TASKS TO CARRY OUT:
**a)** Translate this sentence from the credit union commentary into Spanish: "With the economy and consumers both showing contradictory signals, the momentum for America's economic outlook seems fuzzy even with record stock market highs."
**b)** Write the next part of the commentary on the credit union system, picking up after its final bulleted point about reliance on third-party vendors.

EXCERPTED TEXT:
────────────────────────────────────────

A Cooperative System Vision Gap & Learning from our Past

Whether one calls the current period a time of transitions, transformation or just multiple uncertainties, there is a sense that national and credit union futures seem to be nearing a precipice.

Washington’s political divisions are heightened by increasing consumer anxiety.  Economic uncertainty is created  by the federal government’s policy shifts and attacks on opponents, ending key social programs and assaults on leading private institutions.

Trump 2.0 is not the same as the first term.  He is turning the entire executive branch into his person fiefdom installing loyalists in every department and  agency of the federal  bureaucracy.  That is when their functions are not being downsized to feebleness.

NCUA is no exception to Trump’s government onslaught. The lone republican board member became Chair on January 20th.   His two democratic colleagues were subsequently fired so the White House could directly control NCUA actions.  This ending of an independent agency’s leadership is now in the hands of the Trump dominated Supreme Court.

Chairman Hauptman’s term expired in August.  At the same time the agency initiated a reduction in force that led to at least 20% if staff leaving.   The agency now holds no regular board meetings.   Regulation is by rote or reptition rather than design or intent. The role of NCUA is at best cloudy and at worst, irrelevant to credit union’s future.

The largest trade association ACU  has a new CEO, Scott Simpson, a veteran of the league system.  He is introducing himself to credit unions speaking of unity, advocacy and defending the status quo.   The credit union Defense Council (DCUC) is trying to position itself as a new national voice for the industry with daily press release postings.

With the economy and consumers both showing contradictory signals, the momentum for America’s economic outlook seems fuzzy even with record stock market highs.

In this period of transition in both public policy and AI generated business disruptions, credit unions third quarter results showed stability and resilience.  However there are multiple concerns rippling across cooperative waters as the industry’s new national leaders take over.

Symptoms of Growing Coop Fissures

  • The absence of a vision for credit union’s unique capacity to address urgent member needs:
  • The merger frenzy based on a faulty premise, which is that  mergers are growing the movement’s  market share. Rather it is simply consolidation largely fueled by CEO ambition and in a number of instances personal greed.
  • The absence of new coop startups and the steady decline in credit union charters and local presence;
  • The exclusion of member-owners from any meaningful governance role or even awareness of democratic coop design.
  • The use of member funds to purchase whole banks often at premiums to prior market valuations.
  • The lack of credit union initiated and controlled innovations and instead relying on third party vendors for both operational orginations and enhanced member value creation.

────────────────────────────────────────

EXCERPTED RECORDS:
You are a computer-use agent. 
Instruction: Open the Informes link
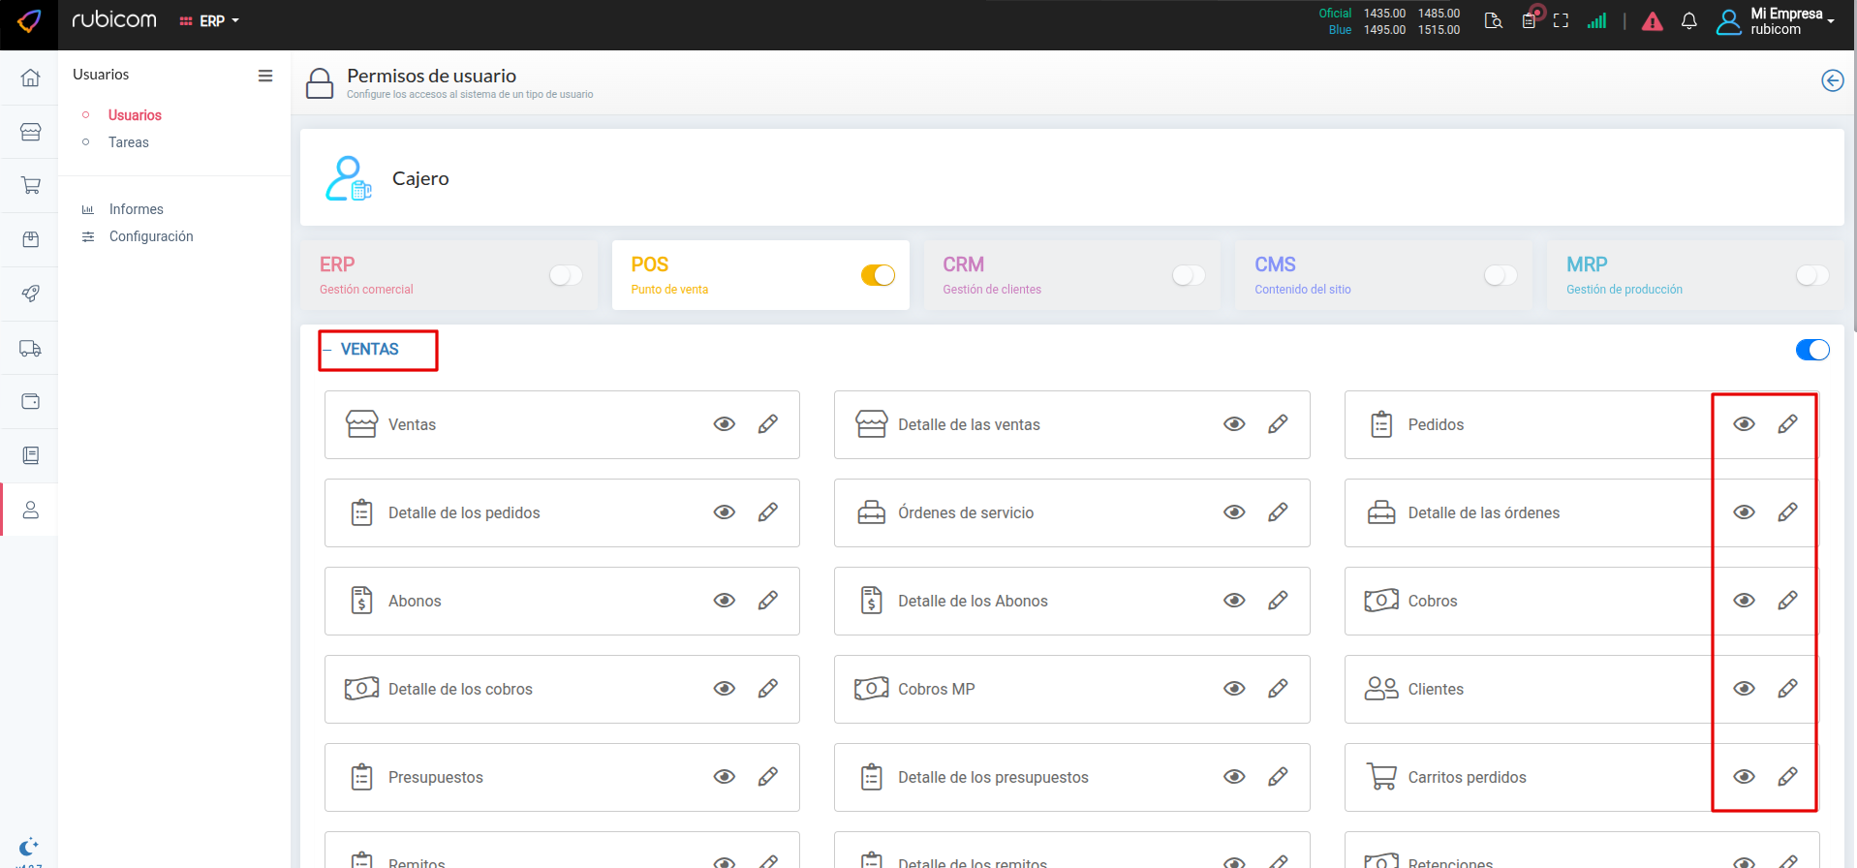point(136,209)
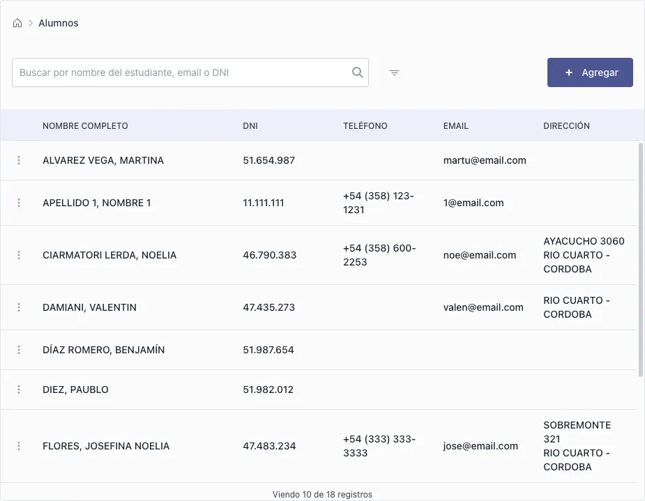Viewport: 645px width, 501px height.
Task: Click the EMAIL column header
Action: point(456,125)
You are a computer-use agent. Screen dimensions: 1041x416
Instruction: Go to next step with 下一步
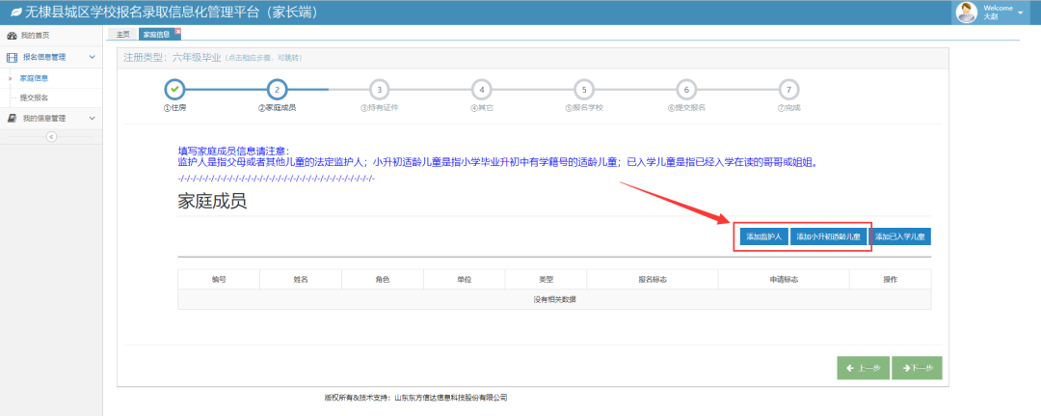coord(918,368)
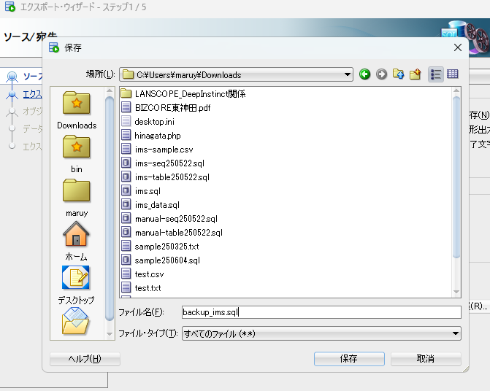Open the maruy user folder shortcut
Viewport: 490px width, 391px height.
click(77, 198)
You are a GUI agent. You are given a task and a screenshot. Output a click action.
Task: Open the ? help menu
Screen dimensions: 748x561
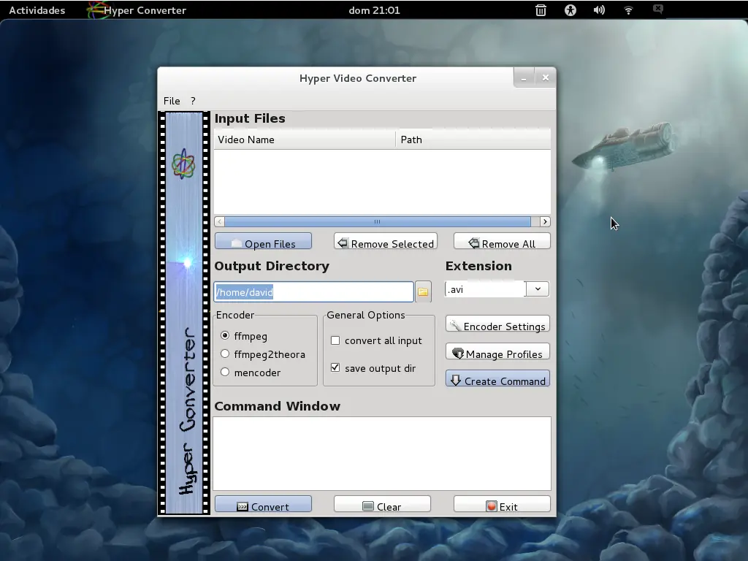(x=193, y=101)
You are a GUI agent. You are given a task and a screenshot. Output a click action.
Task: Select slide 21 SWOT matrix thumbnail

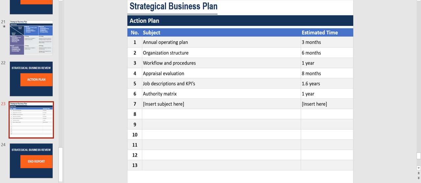click(31, 38)
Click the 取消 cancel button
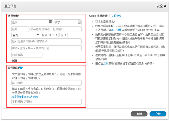 (139, 114)
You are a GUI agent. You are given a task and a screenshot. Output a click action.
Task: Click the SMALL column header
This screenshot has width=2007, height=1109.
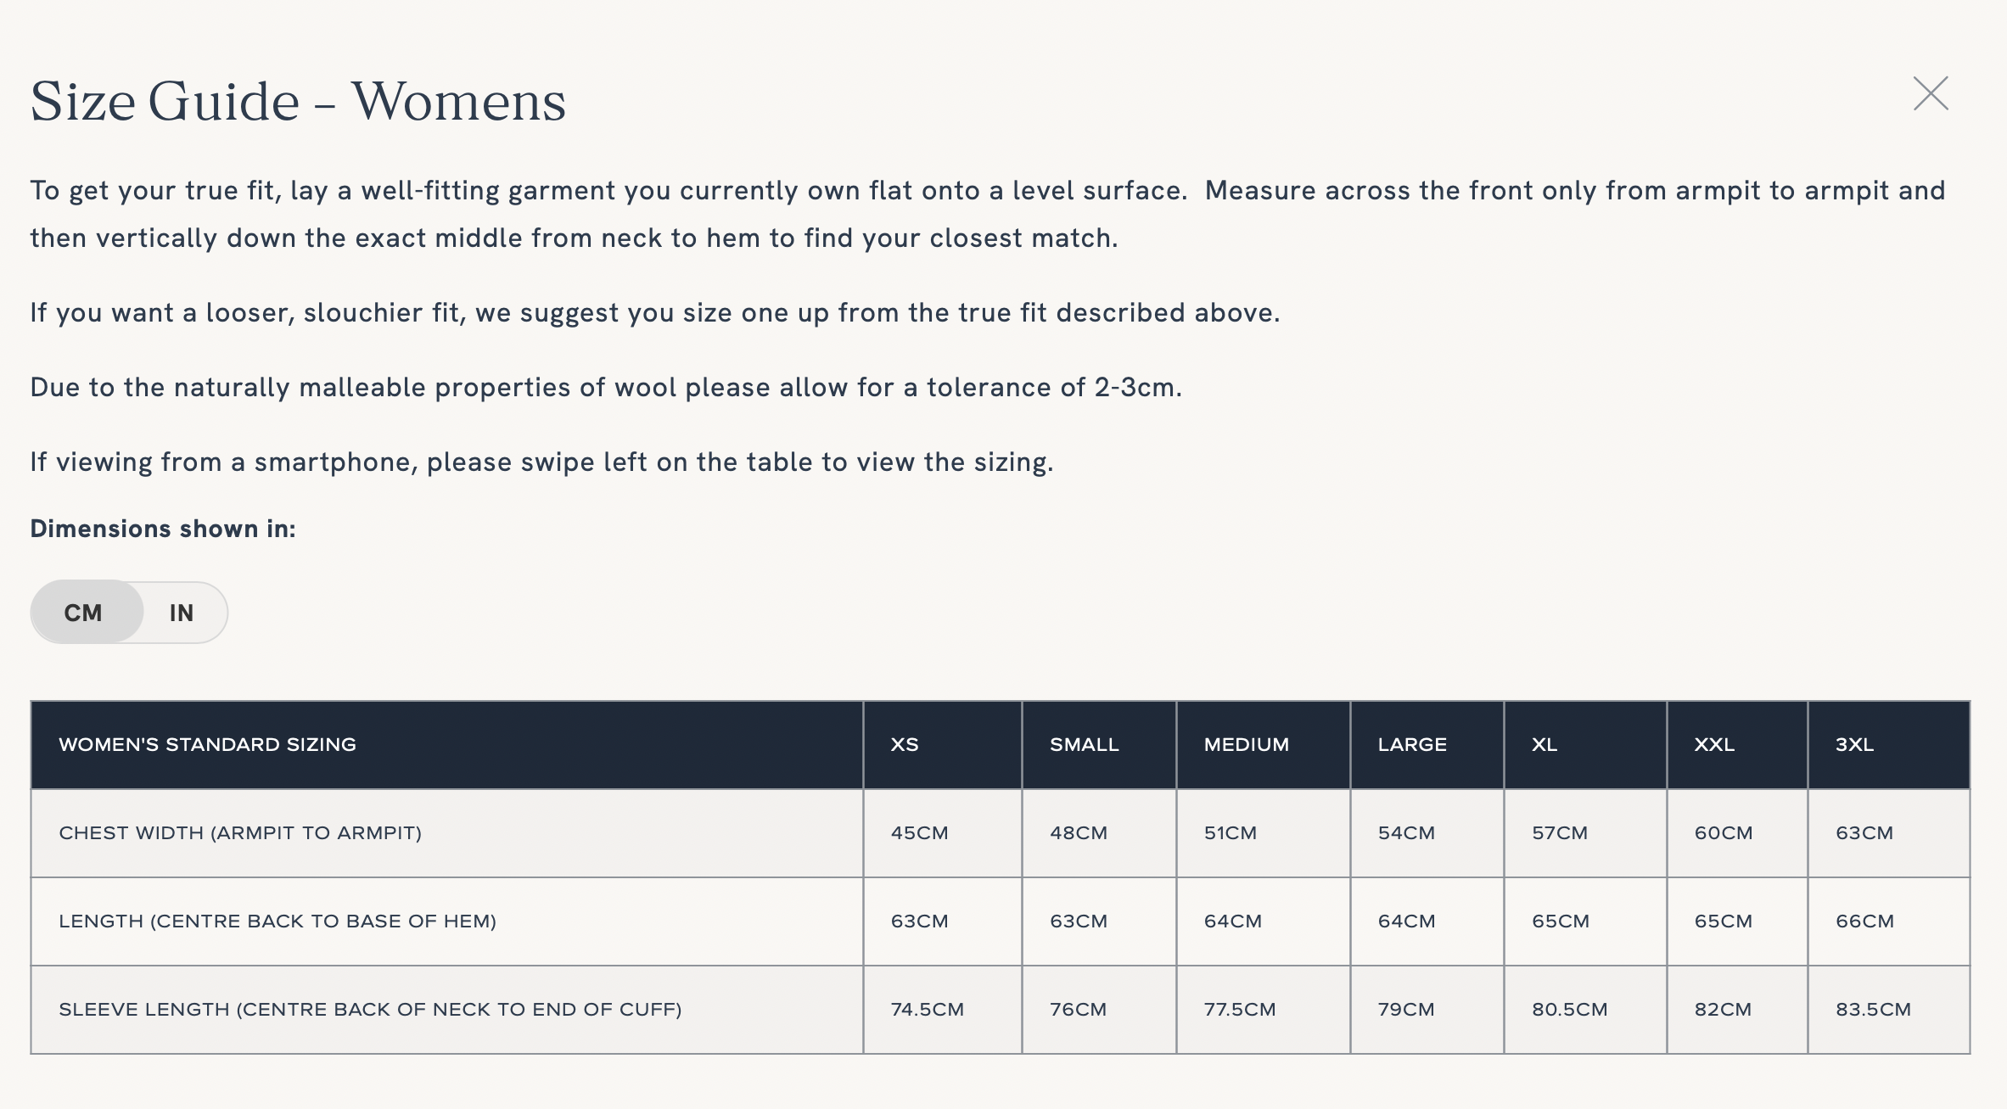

────────────────────────────────────────

TASK-BY-TASK RESULTS:
**a)** Con la economía y los consumidores mostrando señales contradictorias, el impulso de las perspectivas económicas de Estados Unidos parece difuso incluso con máximos históricos en el mercado de valores.

**b)**
Hope For  a Cooperative Future Vision

Those in leadership  can wait and watch.  Try to keep pace by doing more of the same.

And, hold tight until market forces or political challenges force a change of direction.

Or, create a new cooperative vision that becomes a rallying point for those concerned about current trends,

 A Lesson From the Past

Credit unions have been mired in uncertainty before.  Sometimes the confluence of external events; other times by internal shortcomings marked by grasping for false advantage.  For example the effort to convert to mutual bank charters in the first decade of this century—an option taken by over 30 credit union CEO’s, of which only one survives today.

History suggests the gift of cooperative hope is more likely to come from the passion of insiders rather than the hired experience of other industries.  These Insiders should  know cooperative history, its multiple strengths, proclaimed values and commitment to member and community wellbeing.

Moreover any “updated” vision must be fought for, not just proclaimed.   It wil require repeated articulation and conversation to define a better direction than following the status quo crowd.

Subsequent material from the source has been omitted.